Descent (short story)

Descent

September 13, 2014, somewhere above the Atlantic.

Kevin stretched and opened his eyes.

He stifled a yawn, sat up. Everything was the same: the bottle of water to his right, half empty; the frozen image of Robert de Niro on his screen, from where he had paused the movie before going to sleep; the snoring passenger to his right.

He sighed. You paid more for a seat in business class, but the people were the same. Then a message on the screen drew his attention.

Time to arrival: 23 min.

Twenty-three minutes left on this flight, then he’d pick up his rental BMW and drive it into London. He had booked a room in a five-star hotel this time, only four minutes walking distance from the office. He hoped it was worth the money.

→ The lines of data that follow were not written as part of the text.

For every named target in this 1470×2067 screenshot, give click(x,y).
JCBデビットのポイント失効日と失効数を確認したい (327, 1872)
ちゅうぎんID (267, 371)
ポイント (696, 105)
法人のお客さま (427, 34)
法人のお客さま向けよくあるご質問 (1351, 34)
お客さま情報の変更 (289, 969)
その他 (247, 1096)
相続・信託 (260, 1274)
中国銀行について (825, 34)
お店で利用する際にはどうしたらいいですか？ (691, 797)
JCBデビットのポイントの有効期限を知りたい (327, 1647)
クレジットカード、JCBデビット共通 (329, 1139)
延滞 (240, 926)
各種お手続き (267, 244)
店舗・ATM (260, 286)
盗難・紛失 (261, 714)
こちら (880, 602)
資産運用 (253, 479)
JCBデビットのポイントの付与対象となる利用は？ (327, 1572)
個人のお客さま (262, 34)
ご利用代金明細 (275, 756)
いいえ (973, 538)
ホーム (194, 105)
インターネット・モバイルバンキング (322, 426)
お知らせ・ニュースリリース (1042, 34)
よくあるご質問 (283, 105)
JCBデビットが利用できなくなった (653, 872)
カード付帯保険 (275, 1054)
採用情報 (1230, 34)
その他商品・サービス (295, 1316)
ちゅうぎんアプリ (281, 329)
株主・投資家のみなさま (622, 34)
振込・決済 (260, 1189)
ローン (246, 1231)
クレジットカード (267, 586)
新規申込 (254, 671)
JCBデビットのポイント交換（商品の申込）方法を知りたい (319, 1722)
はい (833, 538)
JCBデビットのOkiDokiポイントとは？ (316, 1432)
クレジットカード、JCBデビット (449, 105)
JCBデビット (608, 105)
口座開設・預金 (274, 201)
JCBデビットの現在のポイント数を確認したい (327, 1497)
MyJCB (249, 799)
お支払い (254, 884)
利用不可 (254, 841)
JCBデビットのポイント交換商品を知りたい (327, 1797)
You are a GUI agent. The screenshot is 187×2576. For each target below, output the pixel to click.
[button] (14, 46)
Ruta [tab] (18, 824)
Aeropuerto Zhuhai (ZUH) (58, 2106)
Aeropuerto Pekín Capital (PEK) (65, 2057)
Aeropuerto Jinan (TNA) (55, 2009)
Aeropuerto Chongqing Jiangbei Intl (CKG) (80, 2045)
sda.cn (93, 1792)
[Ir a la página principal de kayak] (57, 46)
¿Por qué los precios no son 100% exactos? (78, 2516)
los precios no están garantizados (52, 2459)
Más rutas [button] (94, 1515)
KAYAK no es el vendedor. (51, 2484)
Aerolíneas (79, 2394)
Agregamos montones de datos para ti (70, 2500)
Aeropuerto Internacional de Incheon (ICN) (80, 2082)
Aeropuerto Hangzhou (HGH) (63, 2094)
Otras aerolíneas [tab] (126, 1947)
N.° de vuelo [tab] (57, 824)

He had the weekend for himself, to adjust to the jetlag. Then the three-day sales conference, two more days of meetings with clients, and then the flight back home.

He pressed the button that brought his chair to an upright position and smiled as he felt it shift under him. They were fun, these seats. And he had slept well.

“Ladies and gentlemen, we are starting our descent into San Francisco,” came the voice through the PA. “Please return to your seats and—“

Wait. What?

It can’t be San Francisco. I only left San Francisco hours ago!

He pressed the Flight Tracker button on his screen. It showed the plane descending into SFO.

No. It couldn’t be. What kind of a sick joke was that?

He opened his Macbook. The upper-right corner of the screen showed Saturday as the day of the week, and the time was wrong. He clicked on it.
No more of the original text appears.